Known for their leather craftsmanship, Loewe presented a collection featuring juxtaposed PVC see-through pieces, mirrored shards and silver plastic fringing. Raf Simons took the Dior aesthetic to a new innovative level- debuting a futuristic and simplified collection. Whether it was Rick Owens’s ‘controversial’ tribute to women with flesh-and -blood accessories or Raf Simons’s outrageously beautiful man-made meadow of 300.000 delphiniums – these shows stole the season. We loved A.F Vandevorst’s motorcycle défilé of models to the courtyard of the Faculté de Médecine Paris Descartes. The house presented a poetic and powerful collection, mixing romantic oriental elements with the toughness of military and biker uniforms. The femme fatales walked down the runway-with their helmets still on- or nonchalantly tucked under their arm- setting the mood of the collection.

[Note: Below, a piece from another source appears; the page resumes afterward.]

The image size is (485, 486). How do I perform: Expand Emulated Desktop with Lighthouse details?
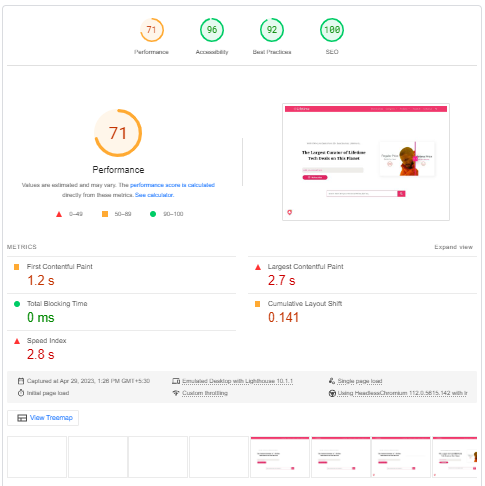237,381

A sense of familiarity we felt at Yohji Yamamoto and Comme des Garçons, who stayed true to their masterful deconstruction and sculptural creations. Yamamoto gave us what he’s best known for: dramatic constructed garments with a wistful dark feel. Poetic black held steady, followed by undone bodices, asymmetrical knotted fabric and tiered ruffles – closing the show with a single red dress. You can expect a show from the woman who drove a tank to David Cameron’s house in a protest against fracking just this September. Vivienne Westwood’s homage to Venice, its carnival atmosphere and tradition of masquerade, aimed to raise awareness on the effects of global warming on Europe’s historically floating paradise- slowly forced under water as a result of climate change. Venetian grandeur was expressed through concealed faces – glittering masks, exaggerated shapes and drapes of chiffon that descended from oversized hats.

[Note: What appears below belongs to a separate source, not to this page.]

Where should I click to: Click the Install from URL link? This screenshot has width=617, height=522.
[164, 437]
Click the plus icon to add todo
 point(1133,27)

This fashion week will also be remembered as one where Alexander Wang said goodbye to Balenciaga.“I feel like I’ve graduated; it’s the last day of school”- he said backstage, about his final collection as Balenciaga’s creative director. Shiny satin tailored in to clever cut dresses, strappy cargo trousers and white lace bedroom slippers made this Wang’s most ornate and sensual collection-and one to remember. The show closed as he took a selfie to capture the end of his Balenciaga adventure. And as Alexander Wang said goodbye, the exciting news reached that Demna Gvasalia (head designer at Vetements) has been appointed as Balenciaga’s new creative director.